Work till death! Have fun! Make money! Hurrah!


While I have many years till it is acceptable for me to retire to the couch and watch TV twelve hours a day, I already know that I will never do that. No, instead I will work forever. It is the new freedom. Retiring is constricting and circumscribes your abilities to make money, which is your American right number one, thanks to God. Love you.

Anyway, what the hell do I want to stop working for? I would have nothing to do. I was always bored as a kid, and I'll be even more bored when I'm old, because I will have concentrated so hard on working, I will have never made time for myself, to build my life. Here are some inspirational stories of others, in whose footsteps I can only hope to follow:

Jack Borden would like you to consider working well past retirement age. As a 101-year-old attorney, he has the credibility to encourage it.

Borden, who has been practicing law for the better part of 70 years, still spends about 40 hours a week at his office in Weatherford, Texas, handling estate planning, probate and real estate matters.

Retire? Not while he's able to help folks.

"As long as you are capable, you ought to use what God gave you. He left me here for a reason, and with enough of a mind to do what it is I'm supposed to be doing," said Borden, who also has been a district attorney and Weatherford's mayor.

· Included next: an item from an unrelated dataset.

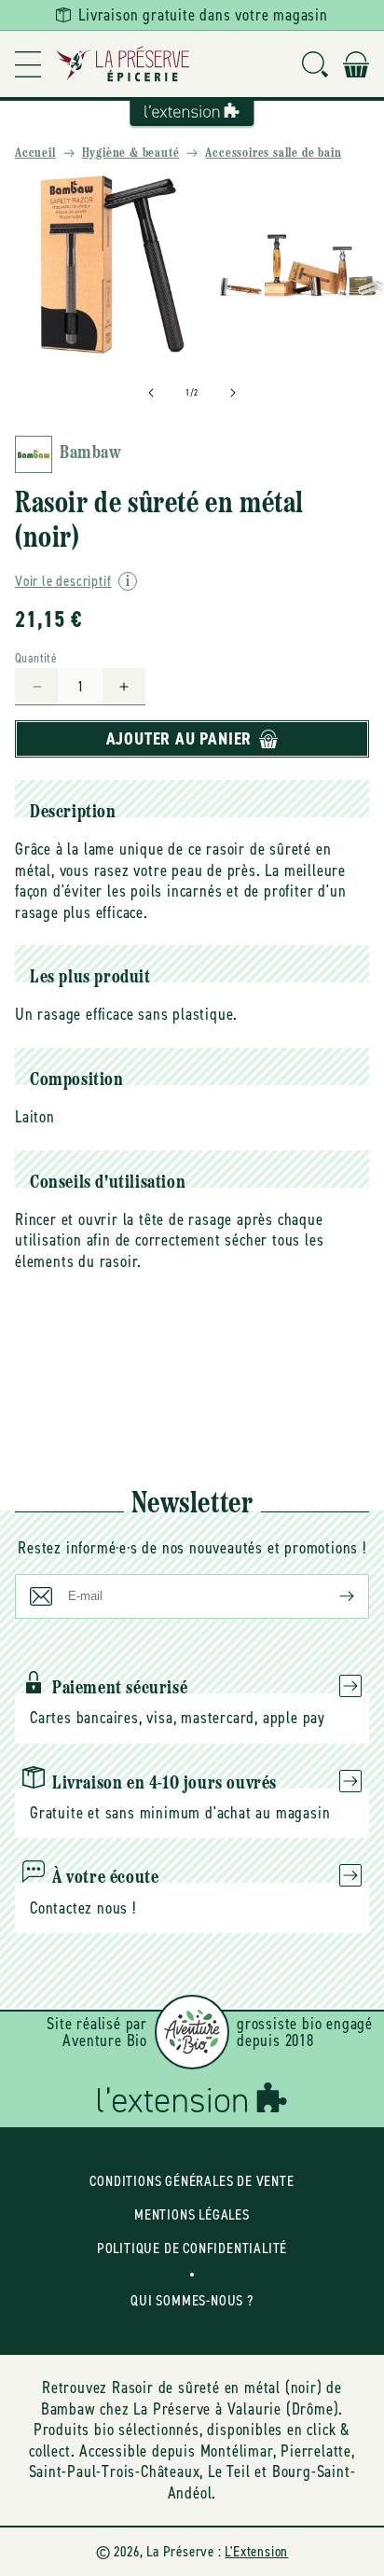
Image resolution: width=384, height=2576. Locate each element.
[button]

He arrives at the practice he shares with his nephew at 6:30 a.m. He goes home for lunch at 10:45 a.m., rests in bed for 45 minutes -- doctor's orders after pneumonia a few years back -- returns to work by 12:45 p.m. and stays until at least 4.

That's beautiful. Working right into the coffin. That's America, right there.

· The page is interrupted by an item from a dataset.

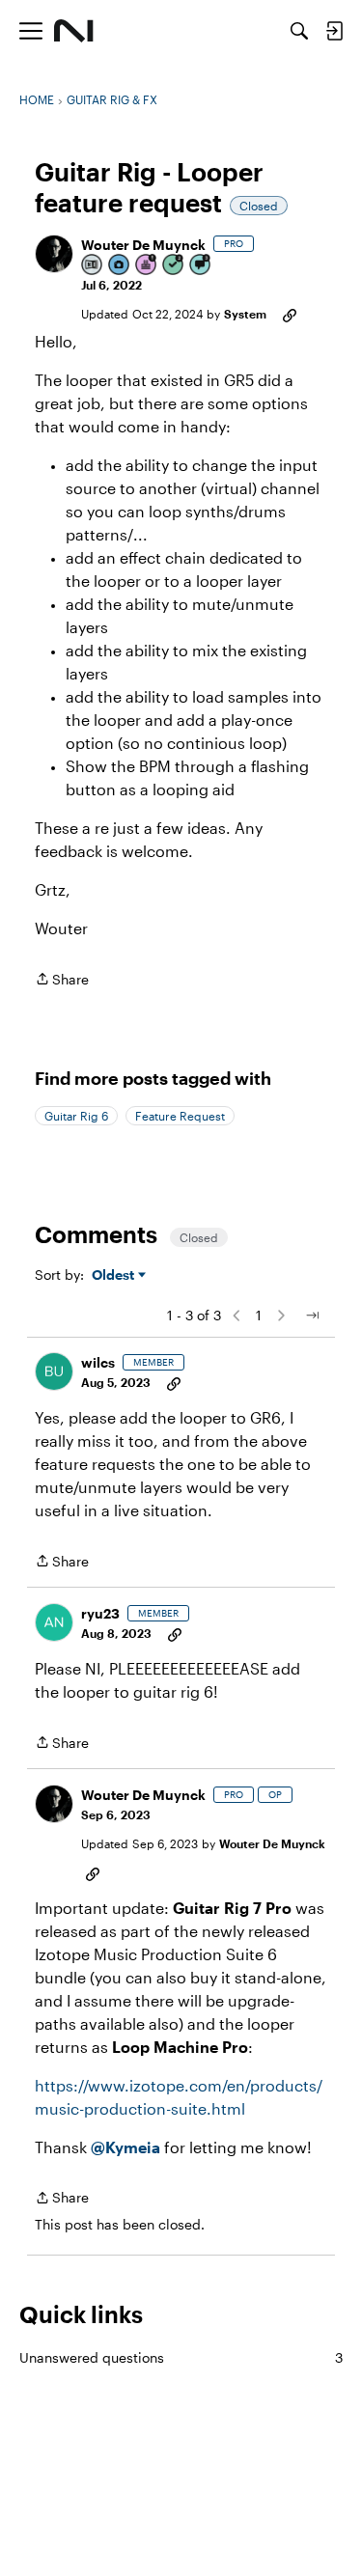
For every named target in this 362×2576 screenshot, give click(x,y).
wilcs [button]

Jack- I'm sorry - Mr. Borden, is really onto something right there; God put you here to work. God has a purpose for you, and even for me, and that purpose is not enjoyment. It's about money, it's about service, it's about self-denial.

In Anderson, South Carolina, customers at a Chick-fil-A restaurant might see 88-year-old Frank Childers fixing a door. His wife, Gertrude Childers, 88, might be carrying a tray to a table or refreshing someone's beverage.

When Frank Childers retired from his insurance sales job in 1985, he looked forward to free time and fishing.

"I stayed retired for five years. I got tired of sitting around," he said.

Frank Childers, who had some mechanical experience before working in insurance, took some jobs to stay busy. In 1998, Jon Holmes, the owner-operator of three Anderson Chick-fil-As, asked him to lead his maintenance staff, and Childers has been working there since.

Gertrude Childers, a former mill worker, also was hired in 1998 to be a dining room hostess at one of the restaurants. She works 20 hours a week; her husband works about 30.

They each said they enjoy the work and the people they've met. They don't have to work for the money, they said, but the pay doesn't hurt.

"It's nice to have your own money, because when I want to go shopping, I don't have to ask nobody," Gertrude Childers said, laughing.

These people are at the forefront of the working forever movement. Look, indeed, marvel, at how they've maintained their dignity well past the age when Big Brother tells us it's time to get out of the way for the spring chickens to come in and roost, to take dust baths, to burrow new indentations in the earth so that they may keep warm. No, not me.